__WHAT IS EXPECTED__
The data below holds a line containing "Magazine Signup (184, 1783)" and a line containing "Volunteer to be"; please quote exactly those two lines and every line between them, and nothing else.
START DATA FOR THE TASK
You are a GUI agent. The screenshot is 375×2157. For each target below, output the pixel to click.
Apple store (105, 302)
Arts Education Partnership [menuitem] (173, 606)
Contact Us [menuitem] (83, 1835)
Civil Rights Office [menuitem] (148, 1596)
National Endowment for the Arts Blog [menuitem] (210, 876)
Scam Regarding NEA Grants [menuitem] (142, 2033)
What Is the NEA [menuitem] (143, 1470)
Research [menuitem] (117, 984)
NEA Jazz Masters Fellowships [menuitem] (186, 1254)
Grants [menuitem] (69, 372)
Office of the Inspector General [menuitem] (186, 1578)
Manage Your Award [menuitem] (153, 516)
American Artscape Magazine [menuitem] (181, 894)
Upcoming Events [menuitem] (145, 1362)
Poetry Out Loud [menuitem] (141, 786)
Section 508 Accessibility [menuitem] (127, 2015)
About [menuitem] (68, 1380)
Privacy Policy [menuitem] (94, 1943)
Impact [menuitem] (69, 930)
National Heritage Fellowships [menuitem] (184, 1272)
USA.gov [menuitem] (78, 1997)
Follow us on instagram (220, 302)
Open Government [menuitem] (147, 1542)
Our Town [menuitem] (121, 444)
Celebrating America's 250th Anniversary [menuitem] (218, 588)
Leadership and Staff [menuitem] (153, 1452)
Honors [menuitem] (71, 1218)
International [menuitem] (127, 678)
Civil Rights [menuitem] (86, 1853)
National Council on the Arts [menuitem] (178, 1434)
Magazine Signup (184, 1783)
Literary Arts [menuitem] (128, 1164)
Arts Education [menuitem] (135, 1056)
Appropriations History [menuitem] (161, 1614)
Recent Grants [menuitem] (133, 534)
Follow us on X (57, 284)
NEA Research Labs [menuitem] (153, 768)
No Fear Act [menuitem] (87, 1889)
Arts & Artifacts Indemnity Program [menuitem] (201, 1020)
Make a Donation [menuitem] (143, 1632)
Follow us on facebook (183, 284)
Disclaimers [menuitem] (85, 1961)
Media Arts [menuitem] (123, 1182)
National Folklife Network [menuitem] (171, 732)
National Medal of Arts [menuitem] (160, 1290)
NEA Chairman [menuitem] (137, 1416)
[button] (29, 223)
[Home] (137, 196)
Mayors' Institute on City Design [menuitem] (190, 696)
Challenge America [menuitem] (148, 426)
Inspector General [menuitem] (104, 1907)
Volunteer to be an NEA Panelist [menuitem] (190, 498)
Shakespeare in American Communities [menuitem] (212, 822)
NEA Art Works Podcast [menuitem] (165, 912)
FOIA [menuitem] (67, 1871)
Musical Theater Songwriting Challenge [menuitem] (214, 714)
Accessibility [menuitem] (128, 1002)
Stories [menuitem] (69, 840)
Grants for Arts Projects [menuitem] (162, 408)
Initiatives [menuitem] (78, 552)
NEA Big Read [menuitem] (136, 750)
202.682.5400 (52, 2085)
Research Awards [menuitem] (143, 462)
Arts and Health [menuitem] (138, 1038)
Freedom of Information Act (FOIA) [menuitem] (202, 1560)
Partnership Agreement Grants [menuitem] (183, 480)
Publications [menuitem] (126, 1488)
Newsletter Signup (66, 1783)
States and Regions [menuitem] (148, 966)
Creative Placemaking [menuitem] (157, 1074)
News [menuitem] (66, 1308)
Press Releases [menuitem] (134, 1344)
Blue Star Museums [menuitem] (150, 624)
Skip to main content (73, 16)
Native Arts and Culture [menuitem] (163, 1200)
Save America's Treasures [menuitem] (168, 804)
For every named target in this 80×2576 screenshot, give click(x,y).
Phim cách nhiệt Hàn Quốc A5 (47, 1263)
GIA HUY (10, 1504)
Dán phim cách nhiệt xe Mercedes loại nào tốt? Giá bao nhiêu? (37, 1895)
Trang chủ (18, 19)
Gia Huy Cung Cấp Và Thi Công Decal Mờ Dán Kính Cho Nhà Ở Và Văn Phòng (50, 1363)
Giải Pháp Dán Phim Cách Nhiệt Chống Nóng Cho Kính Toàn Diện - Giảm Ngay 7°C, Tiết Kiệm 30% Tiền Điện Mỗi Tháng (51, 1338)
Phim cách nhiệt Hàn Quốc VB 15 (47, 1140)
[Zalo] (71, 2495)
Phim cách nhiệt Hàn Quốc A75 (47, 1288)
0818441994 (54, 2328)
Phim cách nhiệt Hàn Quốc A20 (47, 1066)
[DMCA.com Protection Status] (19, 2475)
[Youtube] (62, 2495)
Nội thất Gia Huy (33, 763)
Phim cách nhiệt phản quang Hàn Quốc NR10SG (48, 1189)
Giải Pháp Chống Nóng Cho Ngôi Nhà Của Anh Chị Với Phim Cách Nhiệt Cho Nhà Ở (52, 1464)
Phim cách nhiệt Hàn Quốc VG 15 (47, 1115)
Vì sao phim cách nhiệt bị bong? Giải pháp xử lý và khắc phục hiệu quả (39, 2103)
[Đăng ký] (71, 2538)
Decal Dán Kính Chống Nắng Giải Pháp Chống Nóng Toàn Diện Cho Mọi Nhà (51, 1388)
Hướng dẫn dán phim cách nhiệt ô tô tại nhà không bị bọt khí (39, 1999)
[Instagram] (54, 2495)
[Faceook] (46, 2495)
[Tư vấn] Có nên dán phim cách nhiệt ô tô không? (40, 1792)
END DATA FOR THE TASK
__RESPONSE TO THIS EXERCISE__
Magazine Signup (184, 1783)
Literary Arts [menuitem] (128, 1164)
Arts Education [menuitem] (135, 1056)
Appropriations History [menuitem] (161, 1614)
Recent Grants [menuitem] (133, 534)
Follow us on X (57, 284)
NEA Research Labs [menuitem] (153, 768)
No Fear Act [menuitem] (87, 1889)
Arts & Artifacts Indemnity Program [menuitem] (201, 1020)
Make a Donation [menuitem] (143, 1632)
Follow us on facebook (183, 284)
Disclaimers [menuitem] (85, 1961)
Media Arts [menuitem] (123, 1182)
National Folklife Network [menuitem] (171, 732)
National Medal of Arts [menuitem] (160, 1290)
NEA Chairman [menuitem] (137, 1416)
[button] (29, 223)
[Home] (137, 196)
Mayors' Institute on City Design [menuitem] (190, 696)
Challenge America [menuitem] (148, 426)
Inspector General [menuitem] (104, 1907)
Volunteer to be an NEA Panelist [menuitem] (190, 498)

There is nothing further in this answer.